How I can stop looking when I get that file and trigger the next sql process?


Solution

  • Have you looked at Watchdog https://pythonhosted.org/watchdog/

    Largely taken from the example on https://pythonhosted.org/watchdog/quickstart.html#a-simple-example and using FileSystemEventHandler https://pythonhosted.org/watchdog/api.html#watchdog.events.FileSystemEventHandler

    import sys
    import time
    
    from watchdog.events import FileSystemEventHandler
    from watchdog.observers import Observer
    
    
    class CustomHandler(FileSystemEventHandler):
        def on_created(self, event):
            print(f'File or directory name: {event.src_path}')
            # do stuff
    
    
    if __name__ == "__main__":
        path = sys.argv[1] if len(sys.argv) > 1 else '.' # use the current directory if one is not supplied as the first argument but you could provide the path in any way you like.
        event_handler = CustomHandler()
        observer = Observer()
        observer.schedule(event_handler, path, recursive=True)
        observer.start()
        try:
            while True:
                time.sleep(1)
        except KeyboardInterrupt:
            observer.stop()
        observer.join()
    

    In a more minimal form:

    import time
    from watchdog.events import FileSystemEventHandler
    from watchdog.observers import Observer
    
    
    class CustomHandler(FileSystemEventHandler):
        def on_created(self, event):
            print(f'File or directory name: {event.src_path}')
            # do stuff
    
    
    if __name__ == "__main__":
        observer = Observer()
        observer.schedule(CustomHandler(), '/path/to/my/directory', recursive=True)
        observer.start()
        try:
            while True:
                time.sleep(1)
        except KeyboardInterrupt:
            observer.stop()
        observer.join()
    

    FileSystemEventHandler has other methods apart from on_created() you can override if you don't just want your code called when a file or directory is created.
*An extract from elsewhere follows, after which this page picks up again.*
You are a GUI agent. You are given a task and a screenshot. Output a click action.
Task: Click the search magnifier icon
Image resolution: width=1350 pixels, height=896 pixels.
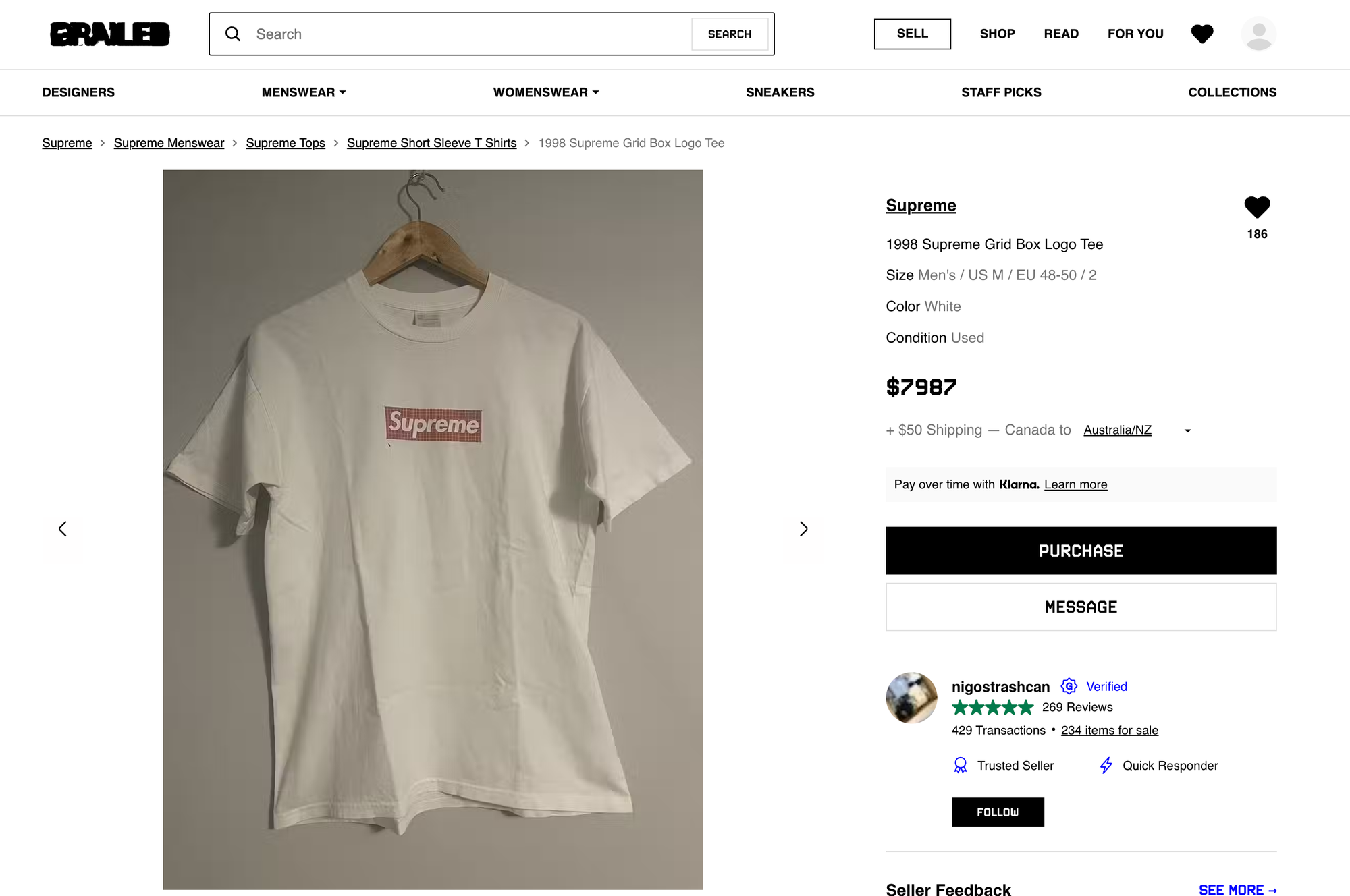pos(233,34)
    If you are not interested in directories that have changed you can use event parameters e.g.

    class CustomHandler(FileSystemEventHandler):
        def on_created(self, event):
            print(f'Created file or directory name: {event.src_path}')
            # do stuff
        
        def on_modified(self, event):
            if not event.is_directory:
                print(f'Modified file name: {event.src_path}')
                # do other stuff
    

    If you want to stop after finding the first file:

    import time
    from watchdog.events import FileSystemEventHandler
    from watchdog.observers import Observer
    
    
    class CustomHandler(FileSystemEventHandler):
        def on_created(self, event):
            if not event.is_directory:
                print(f'File name: {event.src_path}')
                # do stuff
                observer.stop()
    
    
    if __name__ == "__main__":
        observer = Observer()
        observer.schedule(CustomHandler(), '.', recursive=True)
        observer.start()
        try:
            while observer.should_keep_running():
                time.sleep(1)
        except KeyboardInterrupt:
            observer.stop()
        observer.join()
    

    Make sure you read and understand https://pythonhosted.org/watchdog/installation.html#supported-platforms-and-caveats these caveats may apply to all solutions, not just Watchdog.